Sterling rose against the dollar on Wednesday after data showed that Britain's services sector had expanded at its fastest pace in more than two years, helping to reduce bets on immediate monetary easing. The Purchasing Managers' Index (PMI) for the services sector jumped to 56.9 in June from 54.9 previously, beating expectations and the highest forecast in a Reuters poll.
Sterling was up 0.8 percent at $1.5282, recovering smartly from a one-month low of $1.5130 touched earlier. Resistance was cited at its 100-day moving average at $1.5289. Uncertainty about monetary policy under new Bank of England Governor Mark Carney could limit sterling's gains against the dollar, which has been supported by expectations that the US Federal Reserve will slow the pace of its bond-buying programme. But strong readings for the UK manufacturing, construction and services PMIs this week have signalled a nascent economic recovery taking hold in the second quarter. That has supported sterling, as markets rethink their view on aggressive monetary easing by the Bank of England.

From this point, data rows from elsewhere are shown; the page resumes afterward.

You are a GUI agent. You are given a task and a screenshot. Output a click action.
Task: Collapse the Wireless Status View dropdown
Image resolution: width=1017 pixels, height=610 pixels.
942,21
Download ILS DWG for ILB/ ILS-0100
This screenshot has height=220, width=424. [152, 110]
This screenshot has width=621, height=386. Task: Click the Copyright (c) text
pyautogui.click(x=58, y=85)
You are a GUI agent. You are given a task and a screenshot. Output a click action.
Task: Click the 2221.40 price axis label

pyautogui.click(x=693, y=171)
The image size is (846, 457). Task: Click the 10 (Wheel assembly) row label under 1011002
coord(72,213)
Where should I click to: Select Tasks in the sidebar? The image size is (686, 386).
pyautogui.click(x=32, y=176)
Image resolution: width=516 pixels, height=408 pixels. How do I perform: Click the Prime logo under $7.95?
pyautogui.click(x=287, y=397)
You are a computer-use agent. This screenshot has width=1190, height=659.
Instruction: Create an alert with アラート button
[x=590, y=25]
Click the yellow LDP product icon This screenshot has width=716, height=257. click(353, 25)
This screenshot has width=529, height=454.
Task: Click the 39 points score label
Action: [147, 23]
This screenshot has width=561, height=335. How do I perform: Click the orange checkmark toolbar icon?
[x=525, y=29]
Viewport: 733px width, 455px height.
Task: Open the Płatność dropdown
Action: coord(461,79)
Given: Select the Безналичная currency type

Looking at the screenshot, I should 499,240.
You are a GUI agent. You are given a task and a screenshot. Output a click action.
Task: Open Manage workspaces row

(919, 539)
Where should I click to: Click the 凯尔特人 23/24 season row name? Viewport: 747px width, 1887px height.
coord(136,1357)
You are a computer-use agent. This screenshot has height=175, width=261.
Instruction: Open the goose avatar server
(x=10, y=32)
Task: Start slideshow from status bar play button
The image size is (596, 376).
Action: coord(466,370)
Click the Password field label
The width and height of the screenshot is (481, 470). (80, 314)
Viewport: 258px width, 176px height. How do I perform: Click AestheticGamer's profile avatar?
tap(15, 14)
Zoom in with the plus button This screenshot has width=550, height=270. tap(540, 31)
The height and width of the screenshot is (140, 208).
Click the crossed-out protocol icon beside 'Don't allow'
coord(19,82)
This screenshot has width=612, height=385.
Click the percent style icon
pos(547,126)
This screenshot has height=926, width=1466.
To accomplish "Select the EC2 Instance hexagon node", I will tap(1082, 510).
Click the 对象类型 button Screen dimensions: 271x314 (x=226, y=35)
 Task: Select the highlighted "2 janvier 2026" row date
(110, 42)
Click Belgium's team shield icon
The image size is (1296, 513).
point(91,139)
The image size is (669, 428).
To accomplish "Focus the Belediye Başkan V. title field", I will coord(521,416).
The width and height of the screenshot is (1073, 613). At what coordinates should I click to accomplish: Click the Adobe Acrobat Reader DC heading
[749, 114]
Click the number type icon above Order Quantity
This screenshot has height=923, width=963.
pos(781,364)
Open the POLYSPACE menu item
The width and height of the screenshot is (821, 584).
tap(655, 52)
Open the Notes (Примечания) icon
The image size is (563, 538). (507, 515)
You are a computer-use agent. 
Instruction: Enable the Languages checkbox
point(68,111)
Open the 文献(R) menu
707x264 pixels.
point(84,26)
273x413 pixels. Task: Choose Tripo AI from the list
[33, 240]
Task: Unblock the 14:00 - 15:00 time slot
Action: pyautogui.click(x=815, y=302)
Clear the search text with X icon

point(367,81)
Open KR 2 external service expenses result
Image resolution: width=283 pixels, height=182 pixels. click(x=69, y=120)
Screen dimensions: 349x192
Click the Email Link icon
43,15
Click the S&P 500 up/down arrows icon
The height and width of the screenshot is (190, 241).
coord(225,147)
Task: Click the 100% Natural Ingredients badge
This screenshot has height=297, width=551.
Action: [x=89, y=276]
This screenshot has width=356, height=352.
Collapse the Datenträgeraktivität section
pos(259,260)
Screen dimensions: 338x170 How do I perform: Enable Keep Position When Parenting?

The euro was down 0.8 percent at 84.97 pence, slipping from Tuesday's one-month high of 85.945 pence. The pair was on track for its worst daily performance since April 25. Support was cited at the June 26 low of 84.695 pence. The single currency has been hurt by political tensions in Portugal and analysts said that sterling could benefit from safe-haven flows if conditions in the euro zone worsened.